The paper presents an all-in-ReRAM in-memory stochastic computing pipeline that generates SBSs, executes SC, and converts results back to binary entirely within ReRAM arrays. By decoupling RNG from SBS generation and employing Scouting Logic for in-memory operations, it achieves end-to-end SC with robustness to ReRAM variability. Compared to CMOS-based and other ReRAM-based baselines, the proposed design delivers up to 2.16× throughput and 2.8× energy improvements, while incurring only about a 5% average drop in image processing quality under CIM faults. This approach reduces data movement and leverages the intrinsic variability of ReRAM as a feature rather than a flaw, enabling efficient, fault-tolerant in-memory computing for edge AI tasks.

Abstract

As the demand for efficient, low-power computing in embedded and edge devices grows, traditional computing methods are becoming less effective for handling complex tasks.
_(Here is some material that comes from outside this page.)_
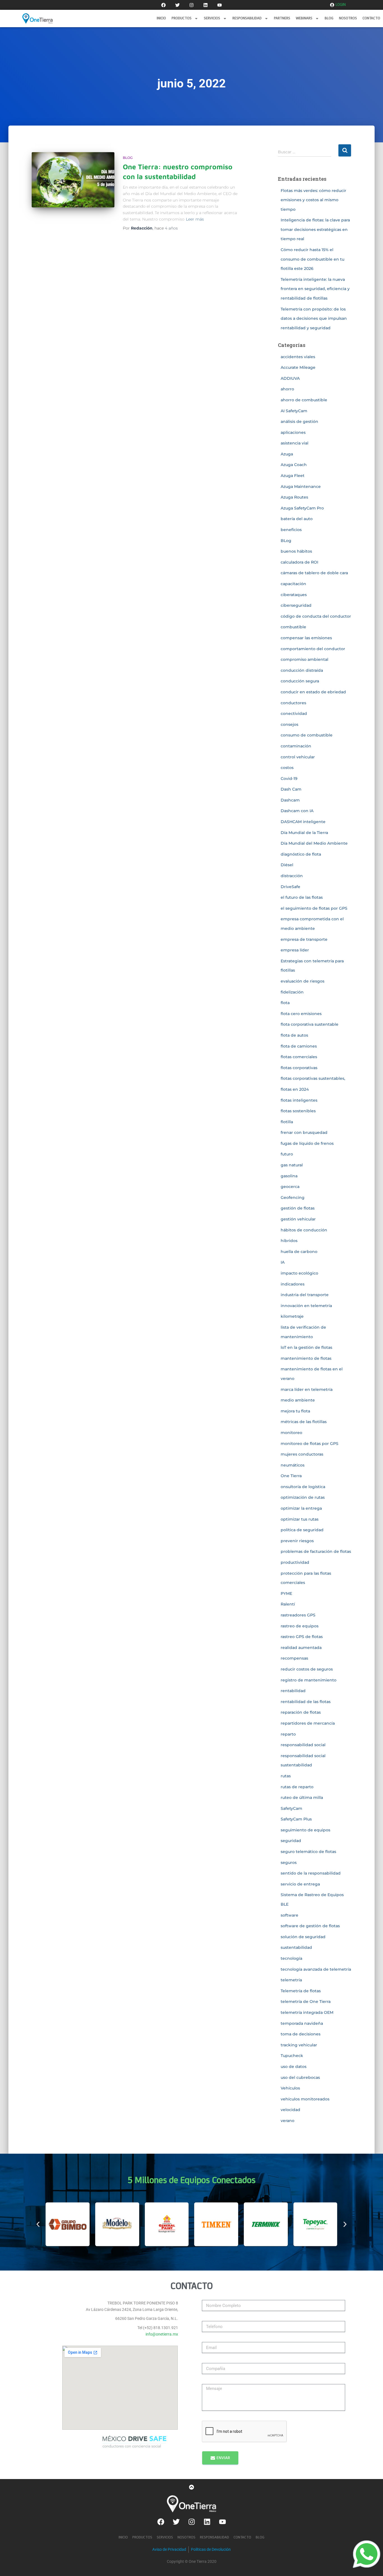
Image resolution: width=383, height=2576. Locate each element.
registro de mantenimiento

Stochastic computing (SC) offers a promising alternative by approximating complex arithmetic operations, such as addition and multiplication, using simple bitwise operations, like majority or AND, on random bit-streams. While SC operations are inherently fault-tolerant, their accuracy largely depends on the length and quality of the stochastic bit-streams (SBS). These bit-streams are typically generated by CMOS-based stochastic bit-stream generators that consume over 80% of the SC system's power and area. Current SC solutions focus on optimizing the logic gates but often neglect the high cost of moving the bit-streams between memory and processor. This work leverages the physics of emerging ReRAM devices to implement the entire SC flow in place: (1) generating low-cost true random numbers and SBSs, (2) conducting SC operations, and (3) converting SBSs back to binary. Considering the low reliability of ReRAM cells, we demonstrate how SC's robustness to errors copes with ReRAM's variability. Our evaluation shows significant improvements in throughput (1.39x, 2.16x) and energy consumption (1.15x, 2.8x) over state-of-the-art (CMOS- and ReRAM-based) solutions, respectively, with an average image quality drop of 5% across multiple SBS lengths and image processing tasks.

Paper Structure

This paper contains 14 sections, 5 figures, 4 tables.

Figures (5)

  • Figure 1: A high-level overview of our proposed in-memory SC solution: (a) ReRAM array, (b) Greater-than operation using basic logic gates, (c) Write latches in the peripheral circuitry.
  • Figure 2: In-ReRAM SBS generation and SC arithmetic operations. CORDIV CORDIV is considered for SC division with $X\!\leqslant\!Y$. Addition with OR; the inputs are in the $[0,0.5]$ interval to not exceed $1.0$ in the output.
  • Figure 3: SC image processing applications: (a) Image Compositing, merging background and foreground images with $\alpha$ channel. (b) Bilinear Interpolation, up-scaling input images. (c) Image Matting, parsing $\alpha$ channel for the foreground object to separate the background.
  • Figure 4: Normalized energy savings for CMOS (✛) and ReRAM (✦) designs.
  • Figure 5: Normalized throughput for CMOS (✛) and ReRAM (✦) designs.